### Set task A
According to the MATRIX program text, which private corporation runs the Matrix?
### Set task B
Please carry the MATRIX program text forward from its final sentence.

### Text
_ _ _ _

An April 15, 2005, press release issued by the Florida Department of Law Enforcement, "which spearheaded the program, announced the program's shutdown. In 2003, a top Florida police official told the Washington Post that the program was so powerful that it was 'scary' and that 'it could be abused. I mean, I can call up everything about you, your pictures and pictures of your neighbors.'" [2]


MATRIX came under scrutiny in November 2003 by the American Civil Liberties Union (ACLU), as the new program was seen as a revival of Total Information Awareness.

"On October 30, 2003, the American Civil Liberties Union (ACLU) filed simultaneous requests in Connecticut, Michigan, New York, Ohio and Pennsylvania for information about those states' participation in the 'Matrix program. ... In addition to the five states named above, four other states are participating - Alabama, Florida, Georgia, and Utah.

"The ACLU's requests seek to find out the information sources on which the Matrix is drawing; who has access to the database; and how it is being used. They were made pursuant to each states' Freedom of Information Act (FOIA). Previously, in October, the ACLU had sought similar information under the federal version of FOIA, and in Florida, where the program originated." [3]

What The Matrix Is, and How It Works

"The Matrix is run by a private corporation -- Seisint, Inc. of Boca Raton, Florida -- on behalf of a cooperative group of state governments. However, it is, at least in part, federally funded -- and may, in future, allow federal access.

_ _ _ _

Collected data entries:
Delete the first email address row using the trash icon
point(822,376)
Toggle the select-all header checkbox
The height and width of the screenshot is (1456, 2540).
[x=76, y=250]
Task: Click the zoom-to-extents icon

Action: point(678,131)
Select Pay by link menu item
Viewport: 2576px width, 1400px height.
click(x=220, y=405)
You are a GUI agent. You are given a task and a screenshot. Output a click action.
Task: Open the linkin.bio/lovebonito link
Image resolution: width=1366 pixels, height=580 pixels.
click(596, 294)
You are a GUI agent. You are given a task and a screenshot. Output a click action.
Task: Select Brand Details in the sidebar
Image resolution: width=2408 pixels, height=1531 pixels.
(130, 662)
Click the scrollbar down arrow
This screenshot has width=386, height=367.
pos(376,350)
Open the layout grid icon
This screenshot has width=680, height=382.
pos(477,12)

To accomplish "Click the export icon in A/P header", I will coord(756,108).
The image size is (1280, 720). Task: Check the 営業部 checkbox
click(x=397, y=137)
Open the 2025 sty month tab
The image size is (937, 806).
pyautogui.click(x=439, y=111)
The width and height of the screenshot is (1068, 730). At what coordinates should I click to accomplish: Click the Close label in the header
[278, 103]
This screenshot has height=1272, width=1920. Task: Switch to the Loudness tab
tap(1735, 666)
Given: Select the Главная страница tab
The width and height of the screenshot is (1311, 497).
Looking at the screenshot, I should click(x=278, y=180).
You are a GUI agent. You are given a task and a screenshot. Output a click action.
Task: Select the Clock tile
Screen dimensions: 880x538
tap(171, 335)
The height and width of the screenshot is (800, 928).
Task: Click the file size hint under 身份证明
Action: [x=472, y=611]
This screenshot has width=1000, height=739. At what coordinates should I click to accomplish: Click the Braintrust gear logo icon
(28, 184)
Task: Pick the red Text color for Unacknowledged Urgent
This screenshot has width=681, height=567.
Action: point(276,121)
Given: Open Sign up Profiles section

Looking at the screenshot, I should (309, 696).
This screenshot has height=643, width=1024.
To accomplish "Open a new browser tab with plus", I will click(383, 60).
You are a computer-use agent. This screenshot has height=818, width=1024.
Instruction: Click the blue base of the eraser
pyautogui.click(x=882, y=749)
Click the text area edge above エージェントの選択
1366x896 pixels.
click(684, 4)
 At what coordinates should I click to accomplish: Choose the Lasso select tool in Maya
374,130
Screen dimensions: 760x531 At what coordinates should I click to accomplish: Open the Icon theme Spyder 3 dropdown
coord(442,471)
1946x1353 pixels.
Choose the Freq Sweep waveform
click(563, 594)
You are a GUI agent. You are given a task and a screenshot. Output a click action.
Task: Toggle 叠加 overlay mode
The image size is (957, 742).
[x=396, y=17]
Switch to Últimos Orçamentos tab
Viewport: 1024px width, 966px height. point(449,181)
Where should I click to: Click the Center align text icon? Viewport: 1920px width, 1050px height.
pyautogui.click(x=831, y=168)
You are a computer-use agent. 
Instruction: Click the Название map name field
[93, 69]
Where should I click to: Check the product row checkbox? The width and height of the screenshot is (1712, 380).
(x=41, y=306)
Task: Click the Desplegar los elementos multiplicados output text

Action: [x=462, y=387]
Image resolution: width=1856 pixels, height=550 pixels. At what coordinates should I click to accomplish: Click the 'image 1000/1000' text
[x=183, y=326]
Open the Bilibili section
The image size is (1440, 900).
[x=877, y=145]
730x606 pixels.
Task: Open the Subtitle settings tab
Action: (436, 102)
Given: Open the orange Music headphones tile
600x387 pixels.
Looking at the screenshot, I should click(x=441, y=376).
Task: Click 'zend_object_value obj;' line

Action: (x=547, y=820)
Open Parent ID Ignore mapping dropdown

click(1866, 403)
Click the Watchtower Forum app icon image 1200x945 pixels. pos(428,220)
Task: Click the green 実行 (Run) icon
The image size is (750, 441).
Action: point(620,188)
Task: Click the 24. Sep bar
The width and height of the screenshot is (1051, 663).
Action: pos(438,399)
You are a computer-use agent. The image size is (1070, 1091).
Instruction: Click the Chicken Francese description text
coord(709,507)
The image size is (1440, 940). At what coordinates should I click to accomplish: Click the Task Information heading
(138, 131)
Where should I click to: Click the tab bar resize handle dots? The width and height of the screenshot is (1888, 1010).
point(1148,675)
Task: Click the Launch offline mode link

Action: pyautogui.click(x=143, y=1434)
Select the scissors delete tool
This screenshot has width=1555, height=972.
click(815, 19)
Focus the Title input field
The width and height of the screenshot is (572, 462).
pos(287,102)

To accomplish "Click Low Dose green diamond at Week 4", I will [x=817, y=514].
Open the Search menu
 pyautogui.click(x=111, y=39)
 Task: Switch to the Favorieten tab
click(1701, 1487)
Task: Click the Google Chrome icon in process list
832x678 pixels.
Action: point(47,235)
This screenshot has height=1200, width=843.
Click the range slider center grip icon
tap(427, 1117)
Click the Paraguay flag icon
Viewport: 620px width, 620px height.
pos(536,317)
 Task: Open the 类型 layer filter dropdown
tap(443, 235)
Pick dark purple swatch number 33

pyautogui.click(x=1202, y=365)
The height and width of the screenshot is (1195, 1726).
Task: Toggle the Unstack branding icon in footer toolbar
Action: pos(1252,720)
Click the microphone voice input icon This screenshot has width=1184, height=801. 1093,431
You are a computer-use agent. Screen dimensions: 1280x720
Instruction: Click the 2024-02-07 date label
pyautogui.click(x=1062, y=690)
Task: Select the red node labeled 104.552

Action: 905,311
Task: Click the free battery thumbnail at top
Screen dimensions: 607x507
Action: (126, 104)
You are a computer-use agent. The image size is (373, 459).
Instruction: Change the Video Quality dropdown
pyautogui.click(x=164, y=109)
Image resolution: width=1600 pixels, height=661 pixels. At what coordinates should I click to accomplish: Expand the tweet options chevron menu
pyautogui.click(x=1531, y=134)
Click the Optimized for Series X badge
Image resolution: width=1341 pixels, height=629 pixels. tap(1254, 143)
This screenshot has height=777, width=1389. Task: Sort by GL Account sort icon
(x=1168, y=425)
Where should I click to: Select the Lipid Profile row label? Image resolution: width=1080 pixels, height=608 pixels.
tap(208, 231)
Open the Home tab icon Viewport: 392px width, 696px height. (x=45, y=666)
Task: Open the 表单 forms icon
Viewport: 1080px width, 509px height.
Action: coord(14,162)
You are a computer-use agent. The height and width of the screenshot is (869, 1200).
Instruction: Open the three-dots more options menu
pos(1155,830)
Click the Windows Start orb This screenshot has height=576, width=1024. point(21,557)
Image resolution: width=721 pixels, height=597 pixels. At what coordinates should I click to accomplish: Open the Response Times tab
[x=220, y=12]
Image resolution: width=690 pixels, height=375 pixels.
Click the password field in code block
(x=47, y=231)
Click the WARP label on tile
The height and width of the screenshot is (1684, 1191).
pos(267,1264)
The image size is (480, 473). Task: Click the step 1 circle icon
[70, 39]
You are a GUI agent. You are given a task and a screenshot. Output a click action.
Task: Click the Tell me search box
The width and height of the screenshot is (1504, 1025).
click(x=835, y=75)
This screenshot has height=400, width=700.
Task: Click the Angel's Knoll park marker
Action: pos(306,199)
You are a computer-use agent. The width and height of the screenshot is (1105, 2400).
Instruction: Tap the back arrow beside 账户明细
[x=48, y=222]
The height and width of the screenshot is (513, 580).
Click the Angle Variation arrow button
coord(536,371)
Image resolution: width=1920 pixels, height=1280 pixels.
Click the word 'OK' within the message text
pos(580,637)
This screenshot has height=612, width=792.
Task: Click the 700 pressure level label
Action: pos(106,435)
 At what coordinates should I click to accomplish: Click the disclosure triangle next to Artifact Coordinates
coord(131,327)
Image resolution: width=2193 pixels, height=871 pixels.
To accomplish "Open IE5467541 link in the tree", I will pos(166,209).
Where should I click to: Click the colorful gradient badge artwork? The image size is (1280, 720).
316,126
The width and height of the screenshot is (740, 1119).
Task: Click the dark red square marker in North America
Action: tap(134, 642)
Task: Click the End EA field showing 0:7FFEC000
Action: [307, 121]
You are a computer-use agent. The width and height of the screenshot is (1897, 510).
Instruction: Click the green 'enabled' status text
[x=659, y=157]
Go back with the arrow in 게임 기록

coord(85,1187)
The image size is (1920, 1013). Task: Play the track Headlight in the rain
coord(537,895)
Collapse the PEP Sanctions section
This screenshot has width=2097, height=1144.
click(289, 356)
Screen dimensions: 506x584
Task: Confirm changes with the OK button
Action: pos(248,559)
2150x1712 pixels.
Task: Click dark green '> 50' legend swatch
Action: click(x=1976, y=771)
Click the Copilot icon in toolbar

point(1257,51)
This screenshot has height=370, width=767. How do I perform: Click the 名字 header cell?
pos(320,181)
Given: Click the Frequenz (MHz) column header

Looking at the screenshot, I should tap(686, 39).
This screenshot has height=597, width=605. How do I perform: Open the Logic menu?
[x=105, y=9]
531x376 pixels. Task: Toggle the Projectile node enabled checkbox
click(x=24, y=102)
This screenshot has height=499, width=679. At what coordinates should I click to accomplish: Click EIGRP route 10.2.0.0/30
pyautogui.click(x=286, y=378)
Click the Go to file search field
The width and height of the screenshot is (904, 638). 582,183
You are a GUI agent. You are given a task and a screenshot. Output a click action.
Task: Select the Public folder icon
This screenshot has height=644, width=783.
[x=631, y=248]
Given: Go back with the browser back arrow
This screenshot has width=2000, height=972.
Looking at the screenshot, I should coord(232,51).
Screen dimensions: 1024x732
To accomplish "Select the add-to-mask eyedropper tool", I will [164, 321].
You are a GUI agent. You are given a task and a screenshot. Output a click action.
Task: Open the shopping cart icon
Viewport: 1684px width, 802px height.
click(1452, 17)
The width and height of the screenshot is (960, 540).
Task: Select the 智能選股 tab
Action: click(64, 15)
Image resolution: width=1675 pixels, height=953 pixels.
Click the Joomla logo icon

_ _ _ _

### Answer A
Seisint, Inc. of Boca Raton, Florida.

### Answer B
"The program has received $4 million from the Justice Department. It has been promised a further $8 million from the Department of Homeland Security. In addition, news reports indicate that Matrix officials have said they are considering giving access to the CIA.

"What does the Matrix do? According to Congressional testimony and news reports, it appears to do just what TIA would have done, if enacted: Tie together government and commercial databases in order to allow federal and state law enforcement entities to conduct detailed searches on particular individuals' dossiers.

"The Matrix web site states that the data compiled will include criminal histories, driver's license data, vehicle registration records, and significant amounts of public data record entries. Company officials have refused to disclose more specific details about the nature and sources of the data. According to news reports, the data may also include credit histories, driver's license photographs, marriage and divorce records, Social Security numbers, dates of birth, and the names and addresses of family members, neighbors and business associates.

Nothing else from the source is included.